• WORK TO COMPLETE:
Please report every line of the data below that contains the word "Open", copying each line in full.

• DATASET EXTRACT:
>>>>

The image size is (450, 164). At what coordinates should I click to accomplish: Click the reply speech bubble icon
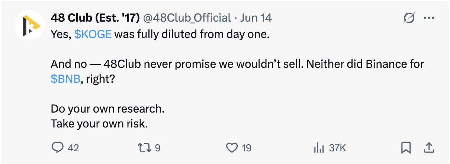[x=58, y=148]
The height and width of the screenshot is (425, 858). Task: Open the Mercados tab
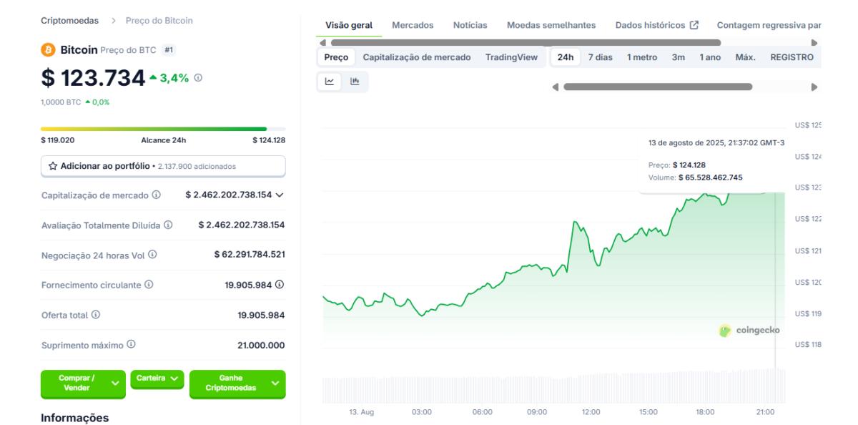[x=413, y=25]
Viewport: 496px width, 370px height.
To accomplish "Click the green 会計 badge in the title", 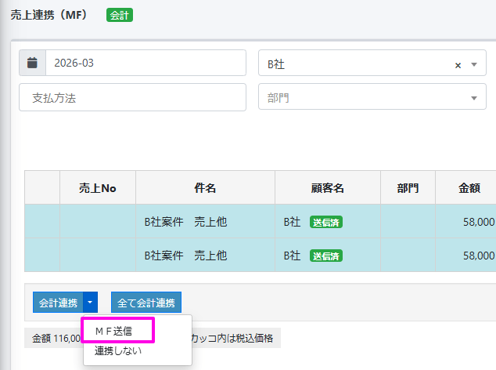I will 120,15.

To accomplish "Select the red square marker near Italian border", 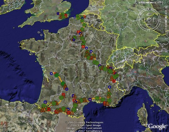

<<<<
>>>>

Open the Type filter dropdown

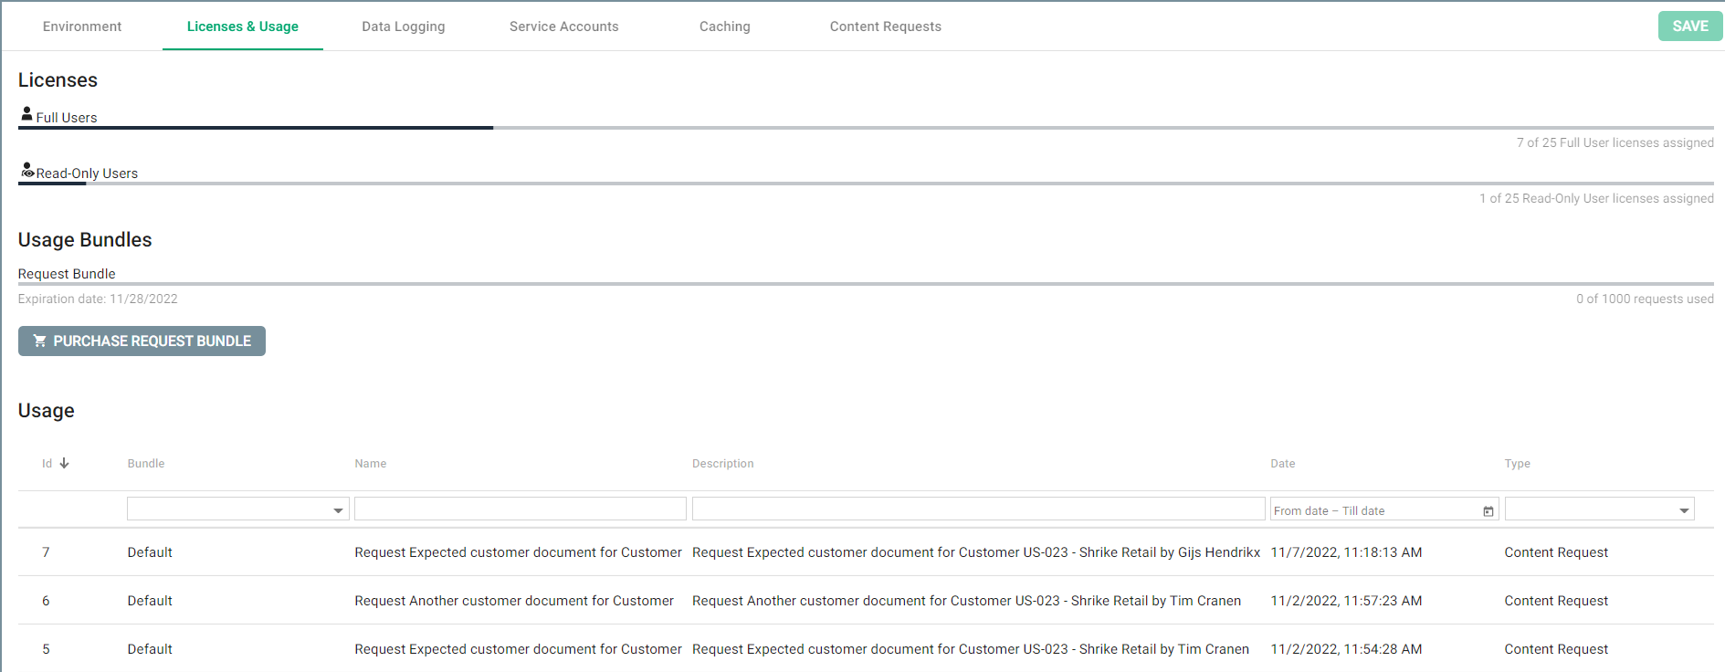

<<<<
>>>>

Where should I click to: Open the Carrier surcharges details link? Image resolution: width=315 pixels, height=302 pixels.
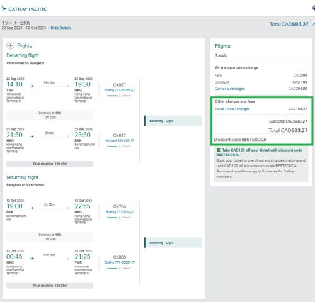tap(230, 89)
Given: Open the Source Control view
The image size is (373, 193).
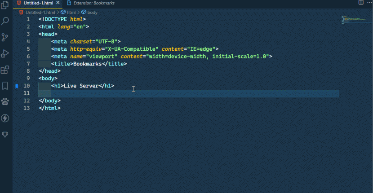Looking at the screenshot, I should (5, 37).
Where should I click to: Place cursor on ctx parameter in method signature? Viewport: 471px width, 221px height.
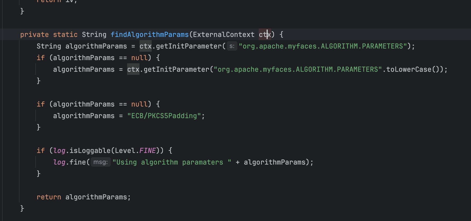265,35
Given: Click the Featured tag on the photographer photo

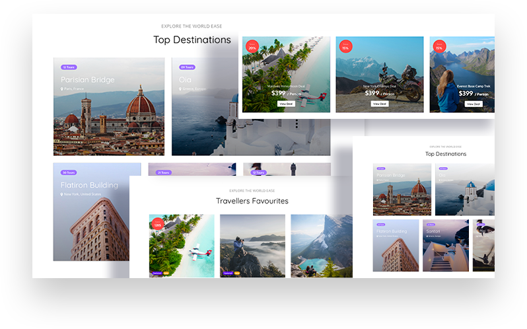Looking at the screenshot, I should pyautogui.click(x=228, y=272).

<<<<

• EXPECTED ANSWER:
The height and width of the screenshot is (425, 858). Task: Open the Mercados tab
Open the Type filter dropdown
Where should I click to: Open the Carrier surcharges details link? Image resolution: width=315 pixels, height=302 pixels.
Given: Open the Source Control view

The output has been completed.